Nastoletnia Erika Shinohara podczas przydziału klas w nowej szkole zostaje rozdzielona z najlepszą przyjaciółką. By nie zostać całkiem sama, zaczyna rozmowę z dwiema przypadkowymi dziewczynami. Okazuje się jednak, że ich ulubionym tematem do rozmów są chłopcy i związki, a Erika w tych sprawach nie ma jeszcze żadnego doświadczenia. Dlatego zaczyna kłamać, a by uwiarygodnić swoją historię, robi na ulicy zdjęcie przypadkowemu przystojniakowi. Pech jednak chciał, że chłopak, którego sfotografowała również chodzi do ich szkoły i co gorsza jest niezwykle popularny. Czy uda jej się wybrnąć z kłopotliwej sytuacji?   

Strona wizualna

Manga, jak na shōjo przystało, narysowana jest bardzo urokliwie, chociaż Ayuko Hatta nie waha się przed wyolbrzymianiem lub upraszczaniem niektórych scen. Takie zabiegi dodają historii sytuacyjnego komizmu. Ilustratorka ma swój niepowtarzalny styl i trzeba jej przyznać, że Erika bardzo wyróżnia się na tle typowych postaci z mang dla dziewczyn. Zresztą unikalny jest nie tylko jej wygląd. Zeszyt otoczony został kolorową obwolutą, w środku jednak w całości jest czarno-biały.   

Moja opinia i przemyślenia

„Wilczyca i czarny książę” to shōjo manga napisana i zilustrowana przez Ayuko Hattę. Pierwotnie była publikowana w magazynie Bessatsu Margaret wydawnictwa Shūeisha w latach 2011–2016. Na jej podstawie w 2013 roku powstały odcinki audio, a w 2014 także adaptacja anime. 

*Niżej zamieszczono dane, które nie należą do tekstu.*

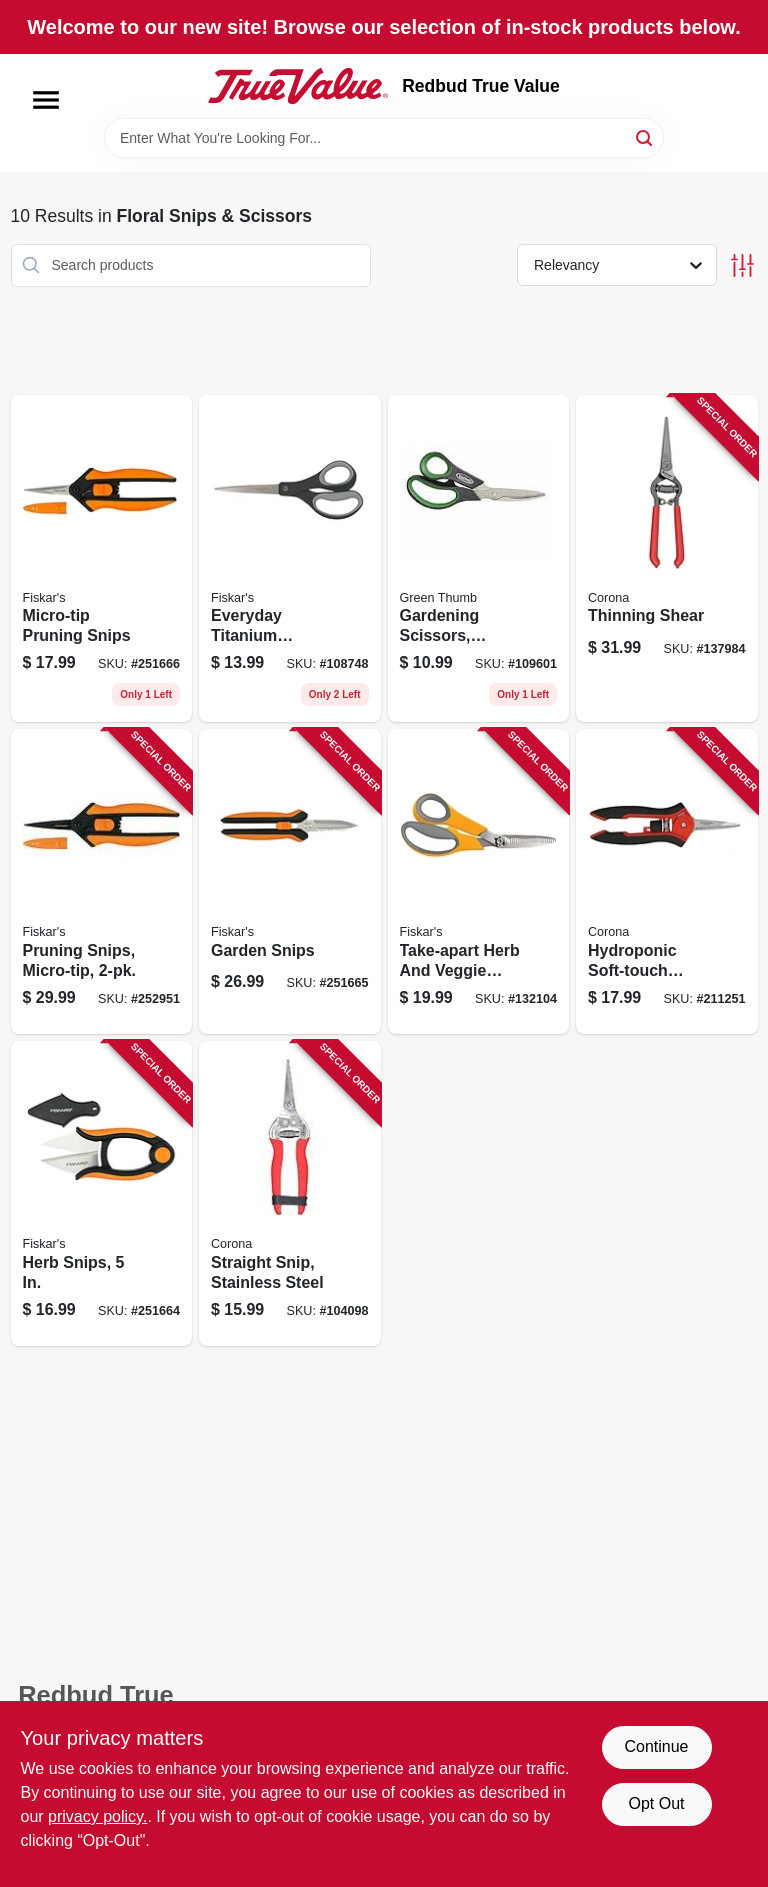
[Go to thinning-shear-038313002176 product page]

Nastoletni bohaterowie mangi są bardzo wredni, co zaskakująco wręcz wzmacnia jej komizm. Dotyczy to również głównej bohaterki Eriki, która wymyka się wszelkim przyjętym w mangach dla dziewcząt stereotypom. Przyznam, że nie spotkałam się jeszcze z tak zarysowaną postacią głównej bohaterki i to jaki ma charakter, bardzo przypadło mi do gustu. 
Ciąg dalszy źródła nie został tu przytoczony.